Recession Changes Gen Y Attitudes

Over the weekend, the Miami Herald had an interesting piece on the changing attitudes of Gen Y workers who are dealing with the inevitable job cuts and pay reductions that come with a recession. After reading the article, I can't help but note how important it is for Gen Y's to understand and accept the fact that we are not invincible. As strange as that sounds, corporations who need to cut costs in a recession will begin to cut their workforce first and many times will cut new hires as opposed to company veterans. Sadly, this was the exact situation new Bear Stearns employees were faced with in 2008, many of whom were just out of college.

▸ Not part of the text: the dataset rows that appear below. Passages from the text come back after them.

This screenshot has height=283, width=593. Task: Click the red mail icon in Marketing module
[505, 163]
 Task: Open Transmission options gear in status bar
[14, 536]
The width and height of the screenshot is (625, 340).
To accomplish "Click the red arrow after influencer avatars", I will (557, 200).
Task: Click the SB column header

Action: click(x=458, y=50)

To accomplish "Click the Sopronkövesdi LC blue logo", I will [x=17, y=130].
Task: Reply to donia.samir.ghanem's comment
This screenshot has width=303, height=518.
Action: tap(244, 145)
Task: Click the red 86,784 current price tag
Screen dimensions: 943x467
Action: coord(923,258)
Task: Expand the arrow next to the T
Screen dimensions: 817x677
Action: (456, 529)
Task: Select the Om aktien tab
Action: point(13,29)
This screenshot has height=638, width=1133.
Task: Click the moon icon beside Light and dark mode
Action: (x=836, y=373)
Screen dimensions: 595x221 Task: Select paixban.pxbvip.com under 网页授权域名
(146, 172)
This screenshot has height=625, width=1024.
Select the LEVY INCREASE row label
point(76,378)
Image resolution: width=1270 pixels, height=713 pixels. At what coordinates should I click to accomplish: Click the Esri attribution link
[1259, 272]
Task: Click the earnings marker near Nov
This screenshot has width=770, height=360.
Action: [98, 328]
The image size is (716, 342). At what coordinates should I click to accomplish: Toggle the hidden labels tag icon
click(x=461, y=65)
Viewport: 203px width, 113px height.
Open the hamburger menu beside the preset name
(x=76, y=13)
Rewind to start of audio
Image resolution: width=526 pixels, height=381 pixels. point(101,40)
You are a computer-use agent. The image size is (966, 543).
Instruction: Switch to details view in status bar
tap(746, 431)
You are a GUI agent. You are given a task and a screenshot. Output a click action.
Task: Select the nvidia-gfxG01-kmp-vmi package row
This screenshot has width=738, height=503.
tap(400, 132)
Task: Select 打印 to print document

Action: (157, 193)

There aren't many companies out there that are completely immune from recessions. So how should Gen Y's prepare for recessions and general downturns in business that occur? First, accept the fact that most companies view you as a number. It's an unfortunate fact that most companies disregard your personal situation when it comes time to cut jobs. With that said, be prepared! When you sense that an economic downturn is coming or business conditions within your industry are worsening, be sure to sock away more and more money to your emergency cash reserve and any retirement plans you may have.


Even though this is a topic I talked about on here last week, I can't stress enough the important role liquidity plays for Gen Y's who don't yet have vast wealth to tap should they be let go or see their salaries cut. Instead, plan ahead. When you see conditions in your business worsen, increase the percentage of money taken out of your paycheck that will go into your emergency cash reserve, whether it be a money market or an interest bearing checking account. Having enough cash to cover three months of anticipated living expenses is a sensible place to start. When you do this, you won't be caught flat footed should a worst case scenario occur and will have some much-needed liquidity to tap as you look for a new job opportunity.